I don't personally have experience with mules but know a trainer who does. Loved a Molly mule she got in to sell. Was very smart rode out alone or in a group. 

Very laid back gentle was happy going slow. Very sure footed had to discuss things with her but always did what was asked. 

I owned a mare who was a go anywhere horse rode alone no issue. But was opinionated and was annoying with the in heat ,every time you went riding in a group. I didn't keep her as I didn't care for a hussy mare ,always bugging the heck out of the geldings. 

Cinder attacked her took huge hunks out of her hide an kicked the snot out of her. She wouldn't leave him alone was backing up to him, squirting and being a hussy. He got sick of it an beat the crap out of her. 

Like my geldings neither are buddy sour never has been an issue. Can take either one out alone the one left behind is fine. I purposely leave one out in corral and put one in the barn.

Do this regularly with them switch out who goes in barn. I know there are people who like mares and they are fine. Just not what I want.

Main thing is take your time try out many horses. Make sure it is the horse you want.


----------



## Change (Jul 19, 2014)

I've had a lot of mares, but only 2 that were any different when in season. My current mare never acts any different. I've also had a lot of geldings and a couple stallions. None have been any better or worse going out alone as a type. Each is an individual with its own personality. 

I just ignore the 'I wanna go home' antics and they eventually settle in for the ride.


----------



## AnitaAnne (Oct 31, 2010)

I should have mentioned of course the main issue is that the horse will go out willingly alone. 

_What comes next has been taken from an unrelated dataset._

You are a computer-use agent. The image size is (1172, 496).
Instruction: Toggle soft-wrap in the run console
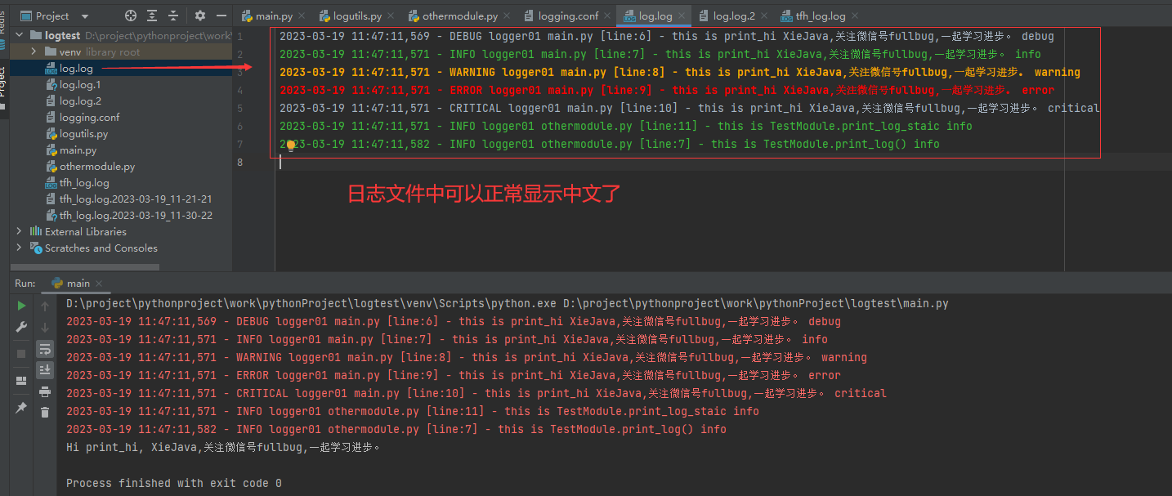46,350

I had a QH, used to literally shake if put on a trailer by himself. He was the gentlest, sweetest horse in the world, but could not ride alone. I had a little Shetland mare at the same time, and being of the pony breed, was supremely confident at all times :rofl: she was the companion, so poor Skippy didn't have to ride alone :smile:

That Shetland had easy heats, the only time I knew she was in season is the one time she saw a Morgan stallion. She threw her head and tail up, and headed straight for him!! We all had to run interception to catch her :rofl: 


My TB/Appy mare, on the other hand, hated being around horses. Any horses. She was the oddest horse ever. Wicked heats! No riding during heats, she would just toss a rider and go home. Embarrassing! I couldn't let anyone else ride her.


----------



## AnitaAnne (Oct 31, 2010)

I generally prefer geldings, as they seem at times easier to get along with. Less fussiness. 

But, since I have a mare and a gelding, really could put either with them. I just wonder if a mare might be more confident alone. 

There are IMO, differences in the way males and females of most species think and behave. For instance, IME, male rabbits are generally much more friendly towards people. Have had several that would love to sit with us, just like a small dog. The females, however, seem to be more prone to bite. Could be the frequent cycles, I don't know. 

So that why I was asking if anyone noticed this type of thing with horses.


----------



## JCnGrace (Apr 28, 2013)

My geldings have always been more buddy sour than my mares. Not that they wouldn't go out alone but I could just tell they were more nervous about being away from the herd. Even having a stallion on the property about the only time the mares acted any different was their first cycle in the spring. They'd drive Thunder crazy because they'd want to hang out by his gate and it seemed they all came in at the same time but still knew they had to behave while being handled. I have never owned nor even ridden a mule but have ridden with a bunch and quite frankly have never seen why their owners insist they are so much better than a horse. Maybe if I spent more time around one I'd understand.


----------



## rambo99 (Nov 29, 2016)

The two gelding I have now are ones who go out alone. Cinder get a little nervous, but easley calmed with a little bit of talking to him. 

My boy ice is very much fine with going out alone. Even getting in trailer alone is not an issue. Cinder trailers alone ok if he has hay he's fine. They are much easier to deal with. 

Kinda like my husband if you feed him good he's willing to work.:rofl:

Geldings are always willing to work go out alone ,if there's food involved after there done. 😂😂

Mares are to Moody and I loved the one I had. But don't miss her or her crabby in heat foolish hussy ways. 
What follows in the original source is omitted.